Personal and Advertising Injury: Definition and How It Works
Personal and advertising injury is a defined insurance term used in the standard Commercial General Liability (CGL) policy (ISO form CG 00 01) to describe a specific enumerated list of offenses covered under Coverage B of the policy. Despite the word "personal," this coverage has nothing to do with bodily harm to a person — that is governed by Coverage A (bodily injury and property damage). Instead, Coverage B responds to reputational, privacy, and intellectual property harms that arise from a business's operations or advertising activities. It is one of the three core insuring agreements in every standard CGL policy and is included in the base policy at no additional premium for most commercial risks.
The Seven Covered Offenses
The ISO CG 00 01 policy defines "personal and advertising injury" as injury arising out of one or more of the following offenses:
- False arrest, detention, or imprisonment — for example, a retail store employee wrongfully detains a customer suspected of shoplifting.
- Malicious prosecution — initiating a legal proceeding against another party without probable cause and with malice.
- Wrongful eviction, wrongful entry, or invasion of right of private occupancy — committed by or on behalf of the owner, landlord, or lessor of a premises. Applicable to property managers and landlords.
- Oral or written publication of material that slanders or libels a person or organization, or disparages their goods, products, or services — a business's website post comparing its product unfavorably to a competitor's could trigger a defamation claim under Coverage B.
- Oral or written publication of material that violates a person's right of privacy — includes unauthorized disclosure of personal information in marketing materials or publications.
- Use of another's advertising idea in your advertisement — misappropriating a competitor's campaign concept, tagline concept, or marketing approach.
- Infringing upon another's copyright, trade dress, or slogan in your advertisement — reproducing copyrighted images or mimicking protected branding in advertising.

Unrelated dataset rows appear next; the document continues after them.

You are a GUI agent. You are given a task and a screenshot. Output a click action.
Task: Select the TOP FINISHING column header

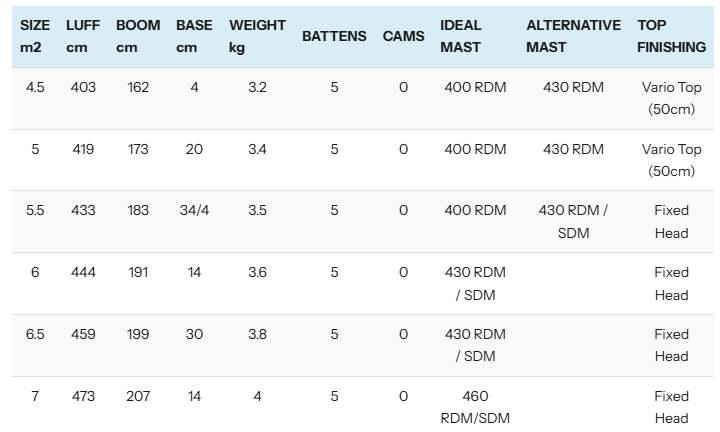pos(671,36)
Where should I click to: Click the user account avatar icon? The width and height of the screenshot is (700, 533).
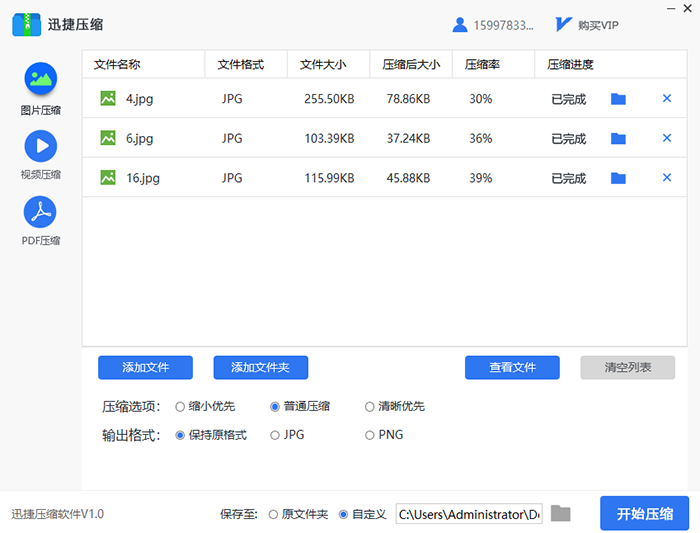tap(460, 25)
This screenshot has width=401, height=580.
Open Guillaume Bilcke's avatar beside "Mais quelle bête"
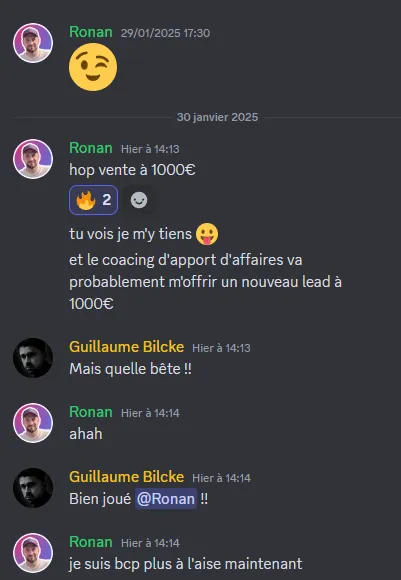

The key distinction from Coverage A is the trigger mechanism. Coverage A requires an "occurrence" (an accident). Coverage B responds to the offense itself — the act of publishing defamatory material, committing false arrest, or misappropriating an advertising idea. This means Coverage B does not require accidental or unexpected conduct; the offense can be intentional (though knowing violations are excluded — see below).
Key Exclusions
Coverage B contains several important carve-outs that brokers must communicate clearly:
- Knowing violation of rights of another: No coverage if the insured directed or authorized the act knowing it would violate the rights of another and inflict personal and advertising injury.

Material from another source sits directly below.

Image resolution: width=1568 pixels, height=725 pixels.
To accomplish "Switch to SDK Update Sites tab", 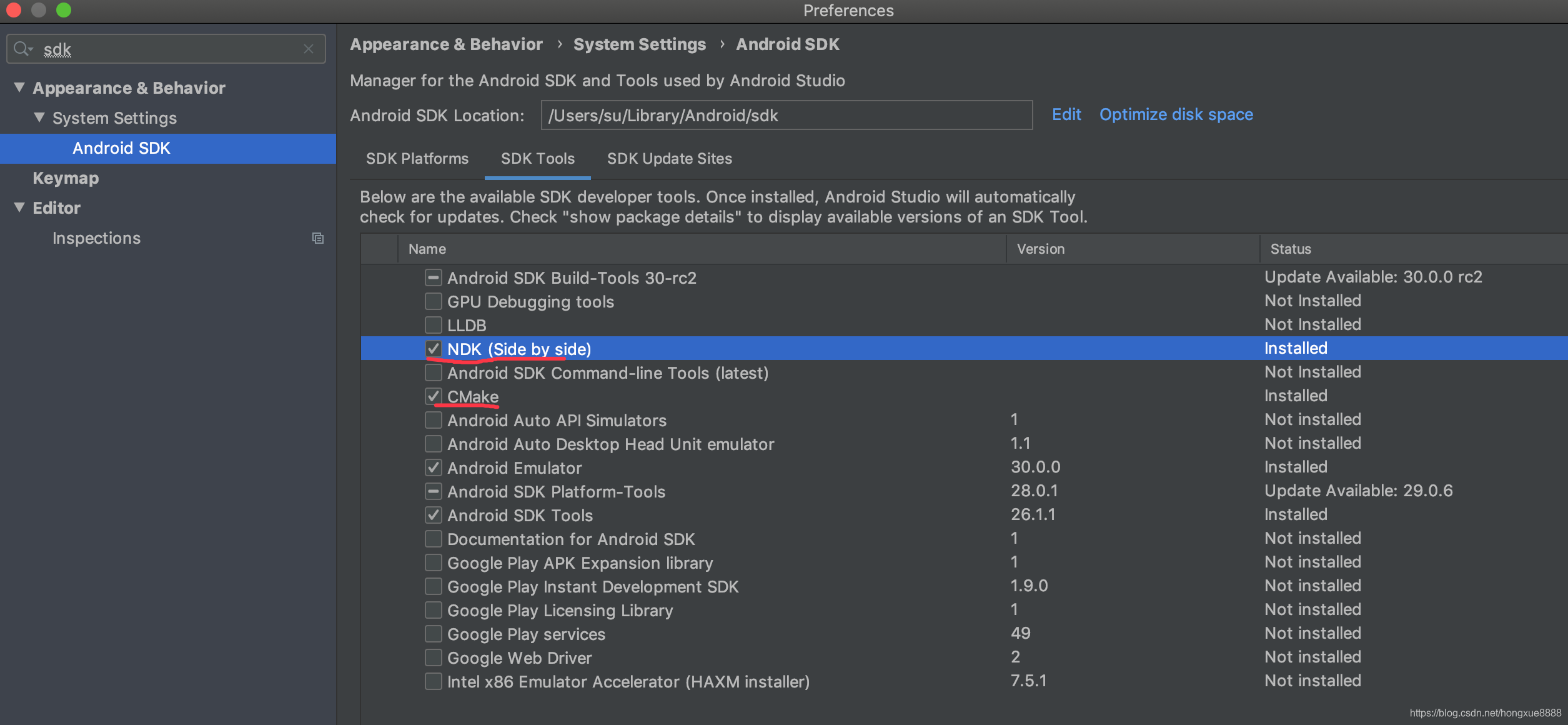I will tap(669, 158).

- Publication prior to the policy period: Material published before the policy inception is excluded, preventing retroactive coverage of pre-existing defamation claims.
- Criminal acts: Offenses committed by the insured with knowledge of falsity or intent to commit a criminal act.
- Advertising, publishing, and broadcasting businesses: The standard CGL contains an "advertising business" exclusion that strips Coverage B for insureds "in the business of advertising, broadcasting, publishing or telecasting." These risks require specialized media liability or media professional liability coverage instead.
- Infringement of copyright not in advertising: Coverage B extends only to copyright infringement that occurs in your advertisement. General copyright infringement unrelated to advertising (e.g., unauthorized use of music in a product) is not covered.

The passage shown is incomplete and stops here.